**Task instructions**: Edit the rows below by replacing every "Identify the location of" with "Find the position of" and keeping everything else the same. Leave the pictures out of your answer.

**Dataset content**:
════════════════════

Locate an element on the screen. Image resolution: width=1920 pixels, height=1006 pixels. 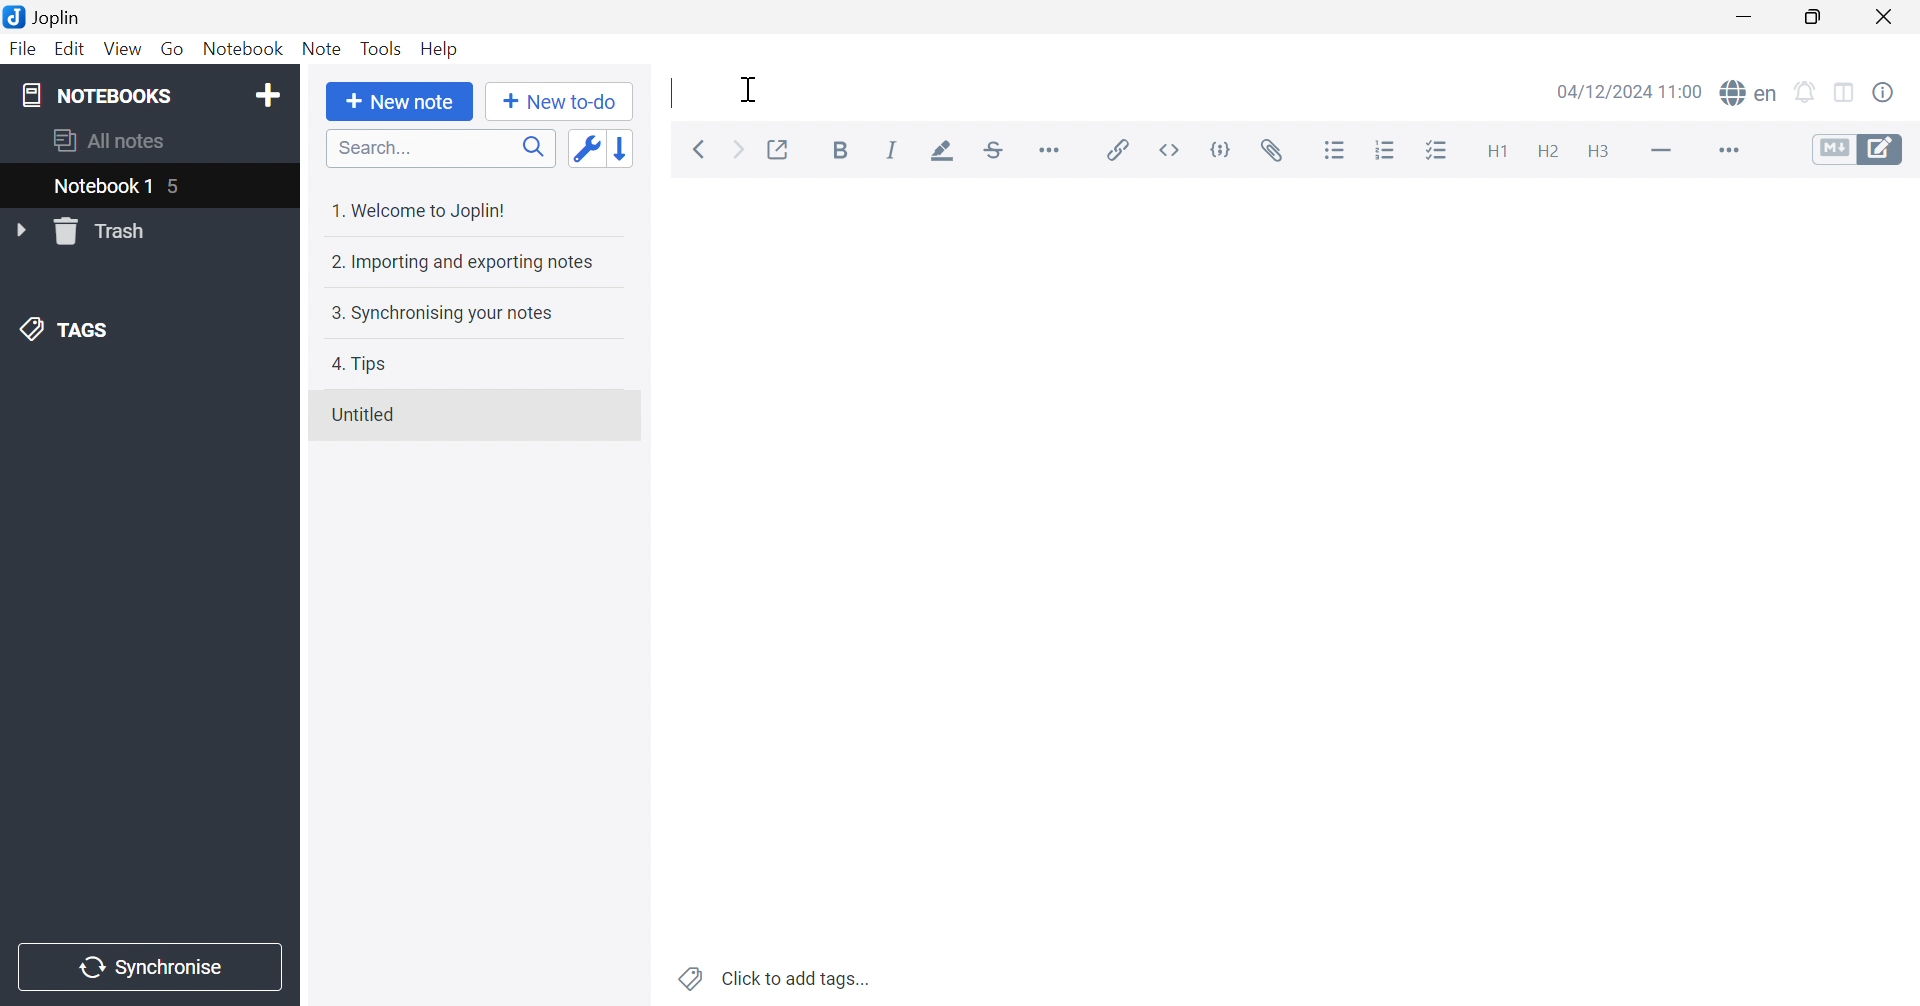
Italic is located at coordinates (895, 152).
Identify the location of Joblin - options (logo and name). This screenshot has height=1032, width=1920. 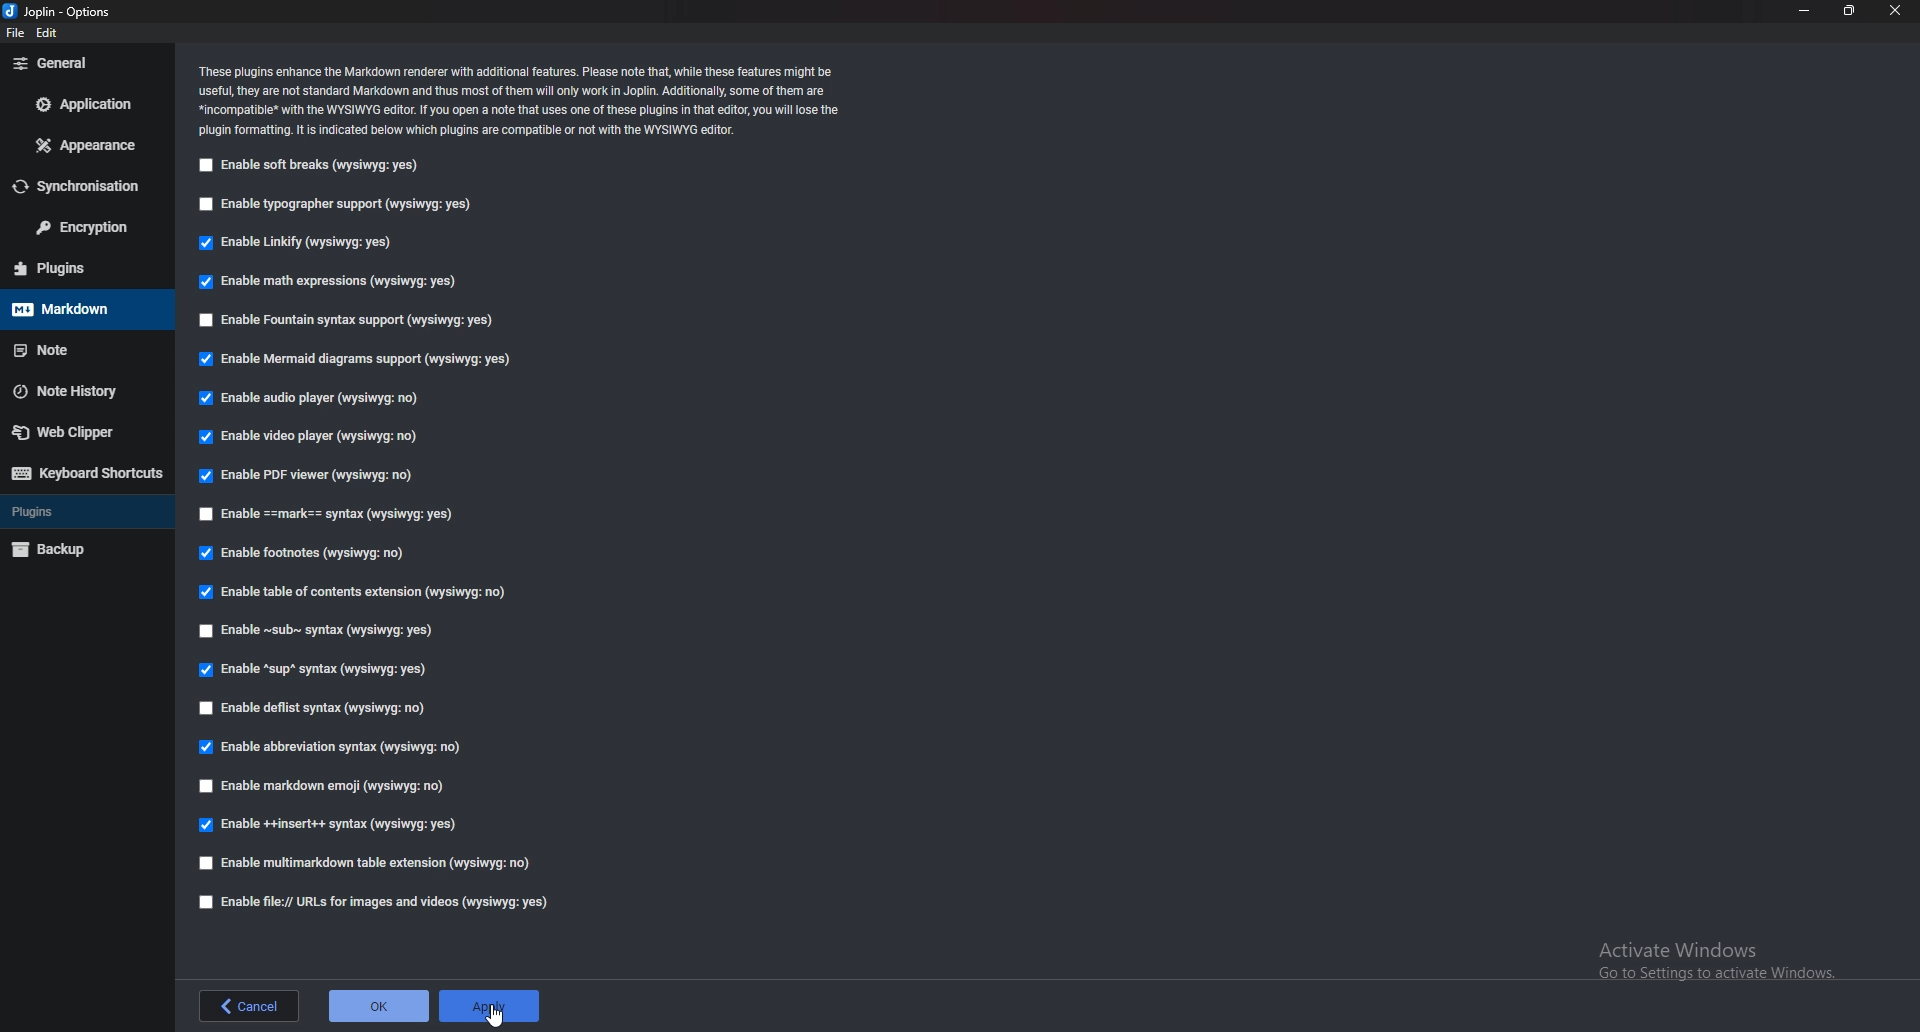
(55, 12).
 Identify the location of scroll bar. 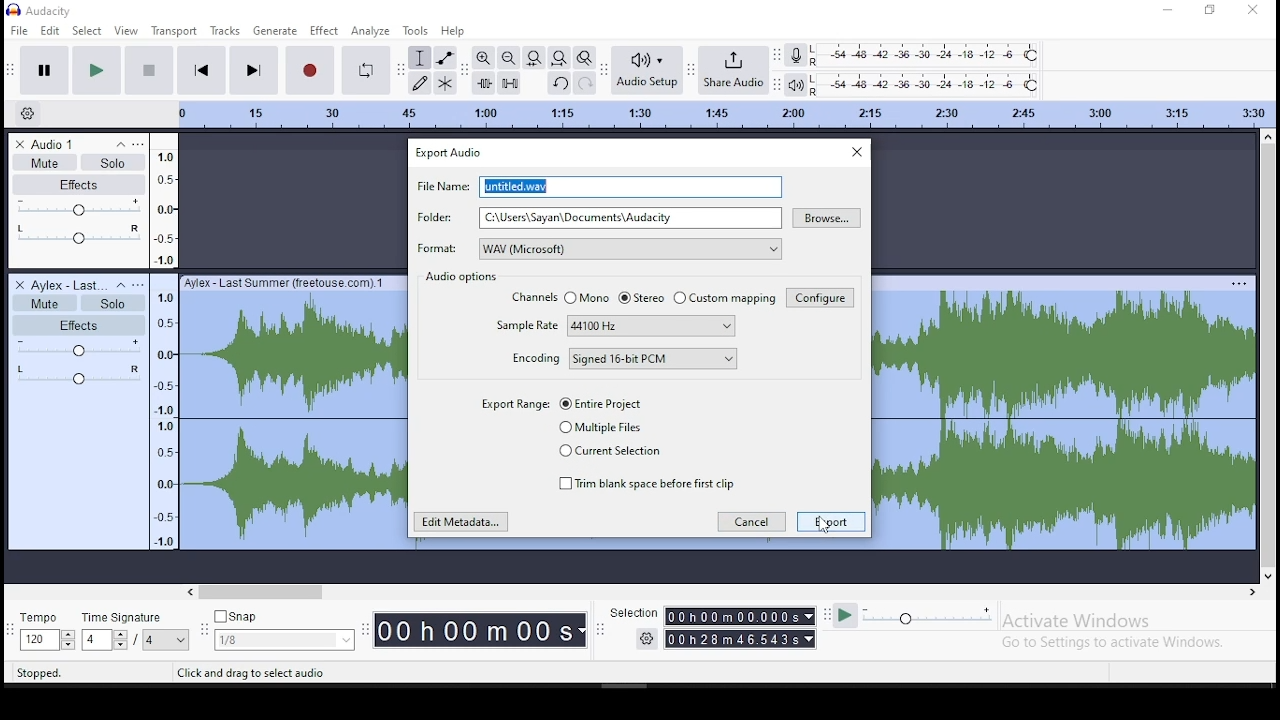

════════════════════

**Written reply**:
Locate an element on the screen. Image resolution: width=1920 pixels, height=1006 pixels. 
Italic is located at coordinates (895, 152).
Find the position of Joblin - options (logo and name). This screenshot has height=1032, width=1920. 
(55, 12).
 Find the position of scroll bar. 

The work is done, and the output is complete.